Somehow it got to be Wednesday, and I went to class, and there was no one there. I couldn't find anyone else either. I asked a few people, and they were all fairly certain that it was Wednesday, although a woman with green hair told me that it was whatever day I needed it to be.
It is not June 9th, 1982. To be honest, I'm not sure that is the exact day, mind you. The point holds -- if I got to choose, I choose far before now, so that my next pass this way doesn't.
The fried rice is cheap here, worth what it costs too. I think of it as food that gets me full. The peas are inocuous enough, but the carrots are an ominous orange, and I am afraid that their lineage partakes of petrochemical descent.
Luckily, today is sunny, the first break in the clouds in over a week. So regardless of what day it isn't, it is an OK day with me. The breeze from the ocean is dancing with eucalyptus boughs, and I half remember Laphroigh, but the other half remembers only the drink, the hot fire like a first sunny day in a winter of springs. Eucalyptus and salt -- mint citrus salt -- and a chicken basting slowly on a spit. Today.

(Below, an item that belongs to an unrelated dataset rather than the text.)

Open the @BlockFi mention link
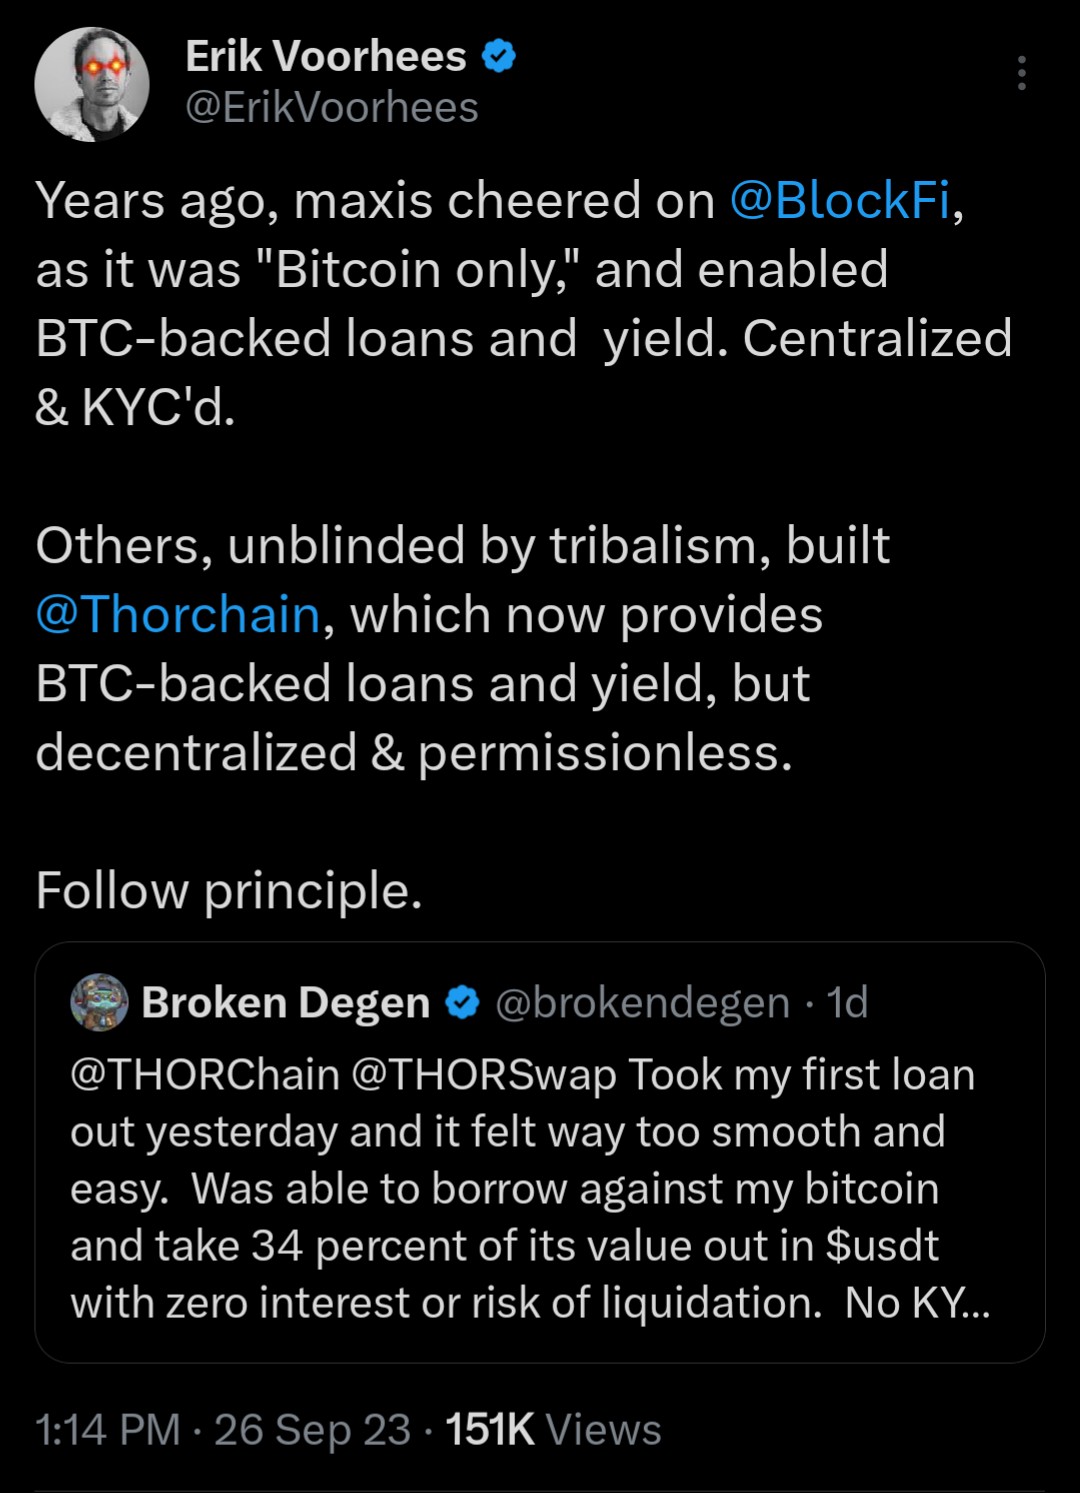click(x=839, y=200)
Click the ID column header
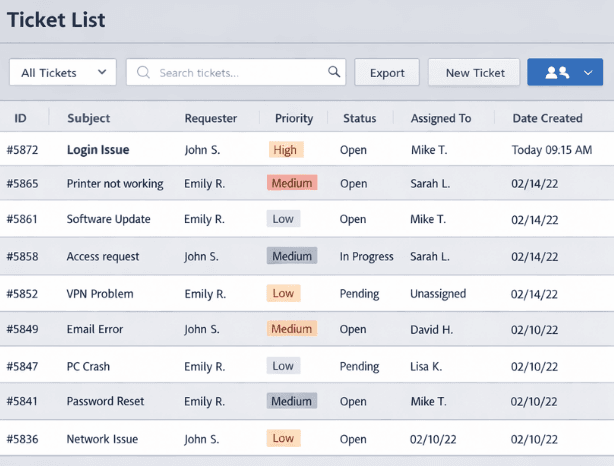 (20, 118)

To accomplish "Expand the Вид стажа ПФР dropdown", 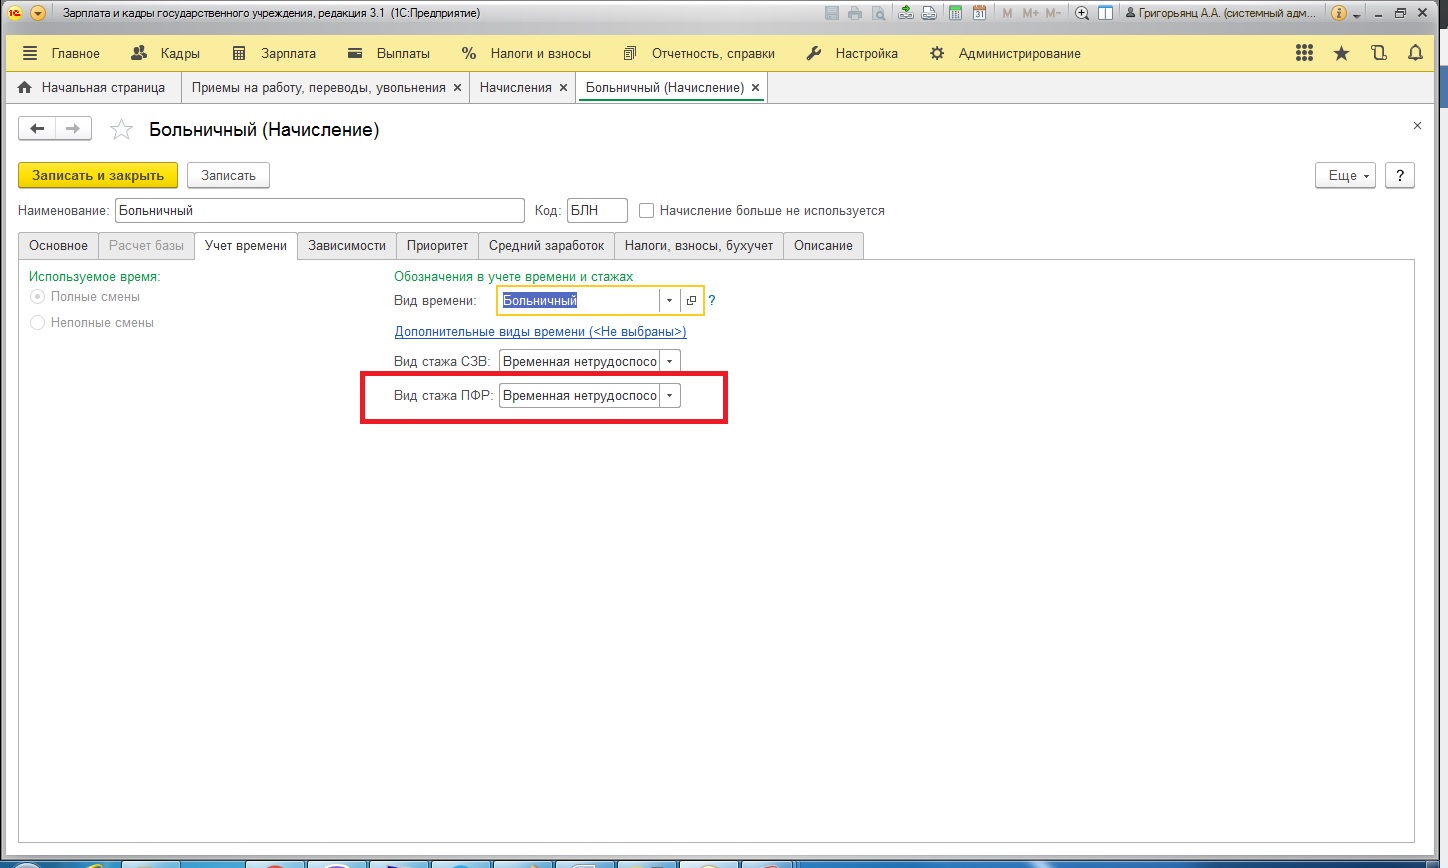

Not a day for working. I'm too disconnected to work - or study - today I am adequate to the tasks of the day, but I know them less than the day.
If I keep acting like it is Wednesday, does it become more probable? That's the class that isn't where I'm not, by the way; probability. I would guess that it's normally there, if you don't mind a math joke. Thank you.
Today I feel a slow power. It's under my bones, behind my skin, pulsing slowly like a huge gong of quartz in a tone so high it slices below consciousness. I can hear the secondary beats as it moves slowly through my awareness. This is the final strength, the calcium song, the flux before the focus.
I've seen oaks get hit by lightning. The fire leaps up from them, ripping the sky down. Today I could do that, even though I cannot tell why I don't know the day. I could rip the sky down, for a moment, and at the end I would hold it in my hands and disappear. This is no small power, this dynamo hum as my mind unwinds.
There was a factory I worked in, we used to get these giant spools of wire. One day I was cutting the tie-strand and it whipped around and bit my arm as spool shook crinkling like a million volts of insane static in bell-bronze. Someone had overwound the roll, too tight, far too tight. I stood listening to the roll as its buzz slipped down into inaudible vibrations, never knowing that I had been cut until the sound of the blood dripping from my fingertips overwhelmed the hive harrow of the steel.
Sunday I cut the ties, Monday I bled, yesterday I was vibrating, and today is Wednesday and I can hold the sun in my hands. Tomorrow I will be myself, perhaps, and the hard will be easy and the easy will be hard. Today is Wednesday, and I believe I have nothing left to do or say.